/---

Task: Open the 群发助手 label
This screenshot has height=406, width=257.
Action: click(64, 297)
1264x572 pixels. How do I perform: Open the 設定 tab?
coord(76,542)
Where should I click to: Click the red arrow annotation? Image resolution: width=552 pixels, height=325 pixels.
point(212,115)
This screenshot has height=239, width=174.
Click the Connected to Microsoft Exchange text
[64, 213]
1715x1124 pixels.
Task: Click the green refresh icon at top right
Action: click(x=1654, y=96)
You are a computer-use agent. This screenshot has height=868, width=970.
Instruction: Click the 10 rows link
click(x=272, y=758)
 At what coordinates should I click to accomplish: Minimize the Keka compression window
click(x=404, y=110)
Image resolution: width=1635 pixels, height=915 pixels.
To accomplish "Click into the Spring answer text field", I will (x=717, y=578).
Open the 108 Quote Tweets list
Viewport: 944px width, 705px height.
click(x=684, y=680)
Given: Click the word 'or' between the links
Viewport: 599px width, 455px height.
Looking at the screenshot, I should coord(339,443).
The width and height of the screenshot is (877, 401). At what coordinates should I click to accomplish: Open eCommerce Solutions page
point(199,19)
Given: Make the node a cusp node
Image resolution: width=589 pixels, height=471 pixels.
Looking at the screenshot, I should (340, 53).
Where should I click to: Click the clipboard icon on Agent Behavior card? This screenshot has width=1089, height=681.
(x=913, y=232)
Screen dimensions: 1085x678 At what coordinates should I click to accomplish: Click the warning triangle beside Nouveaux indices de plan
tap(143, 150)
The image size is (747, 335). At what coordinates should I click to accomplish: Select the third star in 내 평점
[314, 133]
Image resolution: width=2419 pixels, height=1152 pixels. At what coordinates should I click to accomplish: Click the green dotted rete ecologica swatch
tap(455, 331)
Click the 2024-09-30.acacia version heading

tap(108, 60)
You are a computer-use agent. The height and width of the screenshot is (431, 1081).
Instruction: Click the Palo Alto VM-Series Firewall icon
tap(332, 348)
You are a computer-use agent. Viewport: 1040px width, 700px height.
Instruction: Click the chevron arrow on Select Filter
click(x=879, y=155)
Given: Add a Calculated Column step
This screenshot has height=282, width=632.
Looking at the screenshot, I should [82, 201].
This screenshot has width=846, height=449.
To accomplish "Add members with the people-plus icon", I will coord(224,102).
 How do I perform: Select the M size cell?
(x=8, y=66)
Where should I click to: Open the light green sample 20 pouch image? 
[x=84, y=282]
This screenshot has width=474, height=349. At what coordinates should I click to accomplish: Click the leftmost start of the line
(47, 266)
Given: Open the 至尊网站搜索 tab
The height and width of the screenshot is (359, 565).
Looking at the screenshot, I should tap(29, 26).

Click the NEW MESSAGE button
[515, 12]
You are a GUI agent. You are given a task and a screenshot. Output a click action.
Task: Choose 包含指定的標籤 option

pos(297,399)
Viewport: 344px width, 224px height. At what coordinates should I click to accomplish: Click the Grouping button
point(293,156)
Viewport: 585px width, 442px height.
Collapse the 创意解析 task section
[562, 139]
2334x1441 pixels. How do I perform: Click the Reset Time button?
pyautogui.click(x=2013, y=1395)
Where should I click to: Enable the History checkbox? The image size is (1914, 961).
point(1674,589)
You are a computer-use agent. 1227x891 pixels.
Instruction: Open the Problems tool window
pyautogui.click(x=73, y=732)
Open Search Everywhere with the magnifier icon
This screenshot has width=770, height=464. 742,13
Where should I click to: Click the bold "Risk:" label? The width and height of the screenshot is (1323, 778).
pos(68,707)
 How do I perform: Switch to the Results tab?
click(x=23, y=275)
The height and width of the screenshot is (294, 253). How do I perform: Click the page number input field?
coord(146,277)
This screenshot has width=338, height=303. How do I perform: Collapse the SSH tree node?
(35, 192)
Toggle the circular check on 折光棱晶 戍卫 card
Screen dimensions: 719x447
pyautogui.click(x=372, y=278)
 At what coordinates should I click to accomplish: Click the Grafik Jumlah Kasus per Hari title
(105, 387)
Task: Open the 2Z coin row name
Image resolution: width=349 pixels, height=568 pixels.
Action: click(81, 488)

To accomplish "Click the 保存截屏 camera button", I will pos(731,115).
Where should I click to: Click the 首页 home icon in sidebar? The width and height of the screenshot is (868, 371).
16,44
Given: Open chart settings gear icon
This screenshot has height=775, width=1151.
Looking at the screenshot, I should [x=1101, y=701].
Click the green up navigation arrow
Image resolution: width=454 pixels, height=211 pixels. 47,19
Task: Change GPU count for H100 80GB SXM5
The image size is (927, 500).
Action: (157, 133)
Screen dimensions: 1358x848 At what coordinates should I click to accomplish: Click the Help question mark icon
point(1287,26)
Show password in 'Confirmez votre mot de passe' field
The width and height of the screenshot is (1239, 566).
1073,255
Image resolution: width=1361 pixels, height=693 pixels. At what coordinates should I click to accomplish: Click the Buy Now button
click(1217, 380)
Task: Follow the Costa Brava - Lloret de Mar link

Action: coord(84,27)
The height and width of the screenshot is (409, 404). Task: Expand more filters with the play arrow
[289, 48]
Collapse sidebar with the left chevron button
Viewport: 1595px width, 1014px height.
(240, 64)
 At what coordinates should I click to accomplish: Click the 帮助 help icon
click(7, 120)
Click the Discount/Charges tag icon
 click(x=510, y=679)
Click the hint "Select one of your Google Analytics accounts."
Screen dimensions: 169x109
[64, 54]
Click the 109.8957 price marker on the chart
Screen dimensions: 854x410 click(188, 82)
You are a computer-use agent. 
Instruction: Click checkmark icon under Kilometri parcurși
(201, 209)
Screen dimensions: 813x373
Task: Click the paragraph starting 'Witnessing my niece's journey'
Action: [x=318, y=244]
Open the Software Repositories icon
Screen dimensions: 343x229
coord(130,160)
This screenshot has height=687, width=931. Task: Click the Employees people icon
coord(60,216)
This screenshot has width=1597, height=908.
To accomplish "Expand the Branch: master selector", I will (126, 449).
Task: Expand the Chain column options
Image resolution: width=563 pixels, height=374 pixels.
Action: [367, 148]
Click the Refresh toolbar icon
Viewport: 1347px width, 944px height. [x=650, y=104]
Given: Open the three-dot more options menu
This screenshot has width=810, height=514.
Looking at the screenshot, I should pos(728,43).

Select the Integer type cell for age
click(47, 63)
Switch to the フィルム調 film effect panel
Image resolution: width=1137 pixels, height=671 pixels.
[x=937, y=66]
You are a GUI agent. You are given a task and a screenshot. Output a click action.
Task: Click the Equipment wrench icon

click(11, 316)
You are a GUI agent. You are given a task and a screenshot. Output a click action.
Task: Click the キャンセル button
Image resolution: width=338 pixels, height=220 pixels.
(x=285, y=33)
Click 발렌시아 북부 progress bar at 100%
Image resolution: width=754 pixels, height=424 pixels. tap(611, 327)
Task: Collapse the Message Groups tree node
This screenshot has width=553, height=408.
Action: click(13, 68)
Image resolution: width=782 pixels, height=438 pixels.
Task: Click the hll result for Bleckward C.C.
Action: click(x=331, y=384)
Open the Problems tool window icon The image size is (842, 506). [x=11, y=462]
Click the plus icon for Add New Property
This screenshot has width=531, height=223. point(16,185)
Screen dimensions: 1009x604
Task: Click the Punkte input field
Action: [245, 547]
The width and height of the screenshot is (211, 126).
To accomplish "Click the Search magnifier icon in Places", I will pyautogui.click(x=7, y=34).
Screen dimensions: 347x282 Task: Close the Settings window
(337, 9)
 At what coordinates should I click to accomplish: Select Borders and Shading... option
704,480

\---

_Problem to work on:_ Reproduce the listing above, switching each occurrence of "At what coordinates should I click to accomplish" to "Which point should I click to accomplish" and leaving everything else unchanged.

_The result:_
Task: Open the 群发助手 label
This screenshot has height=406, width=257.
Action: click(64, 297)
1264x572 pixels. How do I perform: Open the 設定 tab?
coord(76,542)
Where should I click to: Click the red arrow annotation? Image resolution: width=552 pixels, height=325 pixels.
point(212,115)
This screenshot has height=239, width=174.
Click the Connected to Microsoft Exchange text
[64, 213]
1715x1124 pixels.
Task: Click the green refresh icon at top right
Action: click(x=1654, y=96)
You are a computer-use agent. This screenshot has height=868, width=970.
Instruction: Click the 10 rows link
click(x=272, y=758)
 Which point should I click to accomplish: Minimize the Keka compression window
click(x=404, y=110)
Image resolution: width=1635 pixels, height=915 pixels.
To accomplish "Click into the Spring answer text field", I will (x=717, y=578).
Open the 108 Quote Tweets list
Viewport: 944px width, 705px height.
click(x=684, y=680)
Given: Click the word 'or' between the links
Viewport: 599px width, 455px height.
Looking at the screenshot, I should coord(339,443).
The width and height of the screenshot is (877, 401). Which point should I click to accomplish: Open eCommerce Solutions page
point(199,19)
Given: Make the node a cusp node
Image resolution: width=589 pixels, height=471 pixels.
Looking at the screenshot, I should (340, 53).
Where should I click to: Click the clipboard icon on Agent Behavior card? This screenshot has width=1089, height=681.
(x=913, y=232)
Screen dimensions: 1085x678 Which point should I click to accomplish: Click the warning triangle beside Nouveaux indices de plan
tap(143, 150)
The image size is (747, 335). Which point should I click to accomplish: Select the third star in 내 평점
[314, 133]
Image resolution: width=2419 pixels, height=1152 pixels. Which point should I click to accomplish: Click the green dotted rete ecologica swatch
tap(455, 331)
Click the 2024-09-30.acacia version heading

tap(108, 60)
You are a computer-use agent. The height and width of the screenshot is (431, 1081).
Instruction: Click the Palo Alto VM-Series Firewall icon
tap(332, 348)
You are a computer-use agent. Viewport: 1040px width, 700px height.
Instruction: Click the chevron arrow on Select Filter
click(x=879, y=155)
Given: Add a Calculated Column step
This screenshot has height=282, width=632.
Looking at the screenshot, I should [82, 201].
This screenshot has width=846, height=449.
To accomplish "Add members with the people-plus icon", I will coord(224,102).
 How do I perform: Select the M size cell?
(x=8, y=66)
Where should I click to: Open the light green sample 20 pouch image? 
[x=84, y=282]
This screenshot has width=474, height=349. Which point should I click to accomplish: Click the leftmost start of the line
(47, 266)
Given: Open the 至尊网站搜索 tab
The height and width of the screenshot is (359, 565).
Looking at the screenshot, I should tap(29, 26).

Click the NEW MESSAGE button
[515, 12]
You are a GUI agent. You are given a task and a screenshot. Output a click action.
Task: Choose 包含指定的標籤 option

pos(297,399)
Viewport: 344px width, 224px height. Which point should I click to accomplish: Click the Grouping button
point(293,156)
Viewport: 585px width, 442px height.
Collapse the 创意解析 task section
[562, 139]
2334x1441 pixels. How do I perform: Click the Reset Time button?
pyautogui.click(x=2013, y=1395)
Where should I click to: Enable the History checkbox? The image size is (1914, 961).
point(1674,589)
You are a computer-use agent. 1227x891 pixels.
Instruction: Open the Problems tool window
pyautogui.click(x=73, y=732)
Open Search Everywhere with the magnifier icon
This screenshot has width=770, height=464. 742,13
Where should I click to: Click the bold "Risk:" label? The width and height of the screenshot is (1323, 778).
pos(68,707)
 How do I perform: Switch to the Results tab?
click(x=23, y=275)
The height and width of the screenshot is (294, 253). How do I perform: Click the page number input field?
coord(146,277)
This screenshot has width=338, height=303. How do I perform: Collapse the SSH tree node?
(35, 192)
Toggle the circular check on 折光棱晶 戍卫 card
Screen dimensions: 719x447
pyautogui.click(x=372, y=278)
 Which point should I click to accomplish: Click the Grafik Jumlah Kasus per Hari title
(105, 387)
Task: Open the 2Z coin row name
Image resolution: width=349 pixels, height=568 pixels.
Action: click(81, 488)

To accomplish "Click the 保存截屏 camera button", I will pos(731,115).
Where should I click to: Click the 首页 home icon in sidebar? The width and height of the screenshot is (868, 371).
16,44
Given: Open chart settings gear icon
This screenshot has height=775, width=1151.
Looking at the screenshot, I should [x=1101, y=701].
Click the green up navigation arrow
Image resolution: width=454 pixels, height=211 pixels. 47,19
Task: Change GPU count for H100 80GB SXM5
The image size is (927, 500).
Action: (157, 133)
Screen dimensions: 1358x848 Which point should I click to accomplish: Click the Help question mark icon
point(1287,26)
Show password in 'Confirmez votre mot de passe' field
The width and height of the screenshot is (1239, 566).
1073,255
Image resolution: width=1361 pixels, height=693 pixels. Which point should I click to accomplish: Click the Buy Now button
click(1217, 380)
Task: Follow the Costa Brava - Lloret de Mar link

Action: coord(84,27)
The height and width of the screenshot is (409, 404). Task: Expand more filters with the play arrow
[289, 48]
Collapse sidebar with the left chevron button
Viewport: 1595px width, 1014px height.
(240, 64)
 Which point should I click to accomplish: Click the 帮助 help icon
click(7, 120)
Click the Discount/Charges tag icon
 click(x=510, y=679)
Click the hint "Select one of your Google Analytics accounts."
Screen dimensions: 169x109
[64, 54]
Click the 109.8957 price marker on the chart
Screen dimensions: 854x410 click(188, 82)
You are a computer-use agent. 
Instruction: Click checkmark icon under Kilometri parcurși
(201, 209)
Screen dimensions: 813x373
Task: Click the paragraph starting 'Witnessing my niece's journey'
Action: [x=318, y=244]
Open the Software Repositories icon
Screen dimensions: 343x229
coord(130,160)
This screenshot has height=687, width=931. Task: Click the Employees people icon
coord(60,216)
This screenshot has width=1597, height=908.
To accomplish "Expand the Branch: master selector", I will (126, 449).
Task: Expand the Chain column options
Image resolution: width=563 pixels, height=374 pixels.
Action: [367, 148]
Click the Refresh toolbar icon
Viewport: 1347px width, 944px height. [x=650, y=104]
Given: Open the three-dot more options menu
This screenshot has width=810, height=514.
Looking at the screenshot, I should pos(728,43).

Select the Integer type cell for age
click(47, 63)
Switch to the フィルム調 film effect panel
Image resolution: width=1137 pixels, height=671 pixels.
[x=937, y=66]
You are a GUI agent. You are given a task and a screenshot. Output a click action.
Task: Click the Equipment wrench icon

click(11, 316)
You are a GUI agent. You are given a task and a screenshot. Output a click action.
Task: Click the キャンセル button
Image resolution: width=338 pixels, height=220 pixels.
(x=285, y=33)
Click 발렌시아 북부 progress bar at 100%
Image resolution: width=754 pixels, height=424 pixels. tap(611, 327)
Task: Collapse the Message Groups tree node
This screenshot has width=553, height=408.
Action: click(13, 68)
Image resolution: width=782 pixels, height=438 pixels.
Task: Click the hll result for Bleckward C.C.
Action: click(x=331, y=384)
Open the Problems tool window icon The image size is (842, 506). [x=11, y=462]
Click the plus icon for Add New Property
This screenshot has width=531, height=223. point(16,185)
Screen dimensions: 1009x604
Task: Click the Punkte input field
Action: [245, 547]
The width and height of the screenshot is (211, 126).
To accomplish "Click the Search magnifier icon in Places", I will pyautogui.click(x=7, y=34).
Screen dimensions: 347x282 Task: Close the Settings window
(337, 9)
 Which point should I click to accomplish: Select Borders and Shading... option
704,480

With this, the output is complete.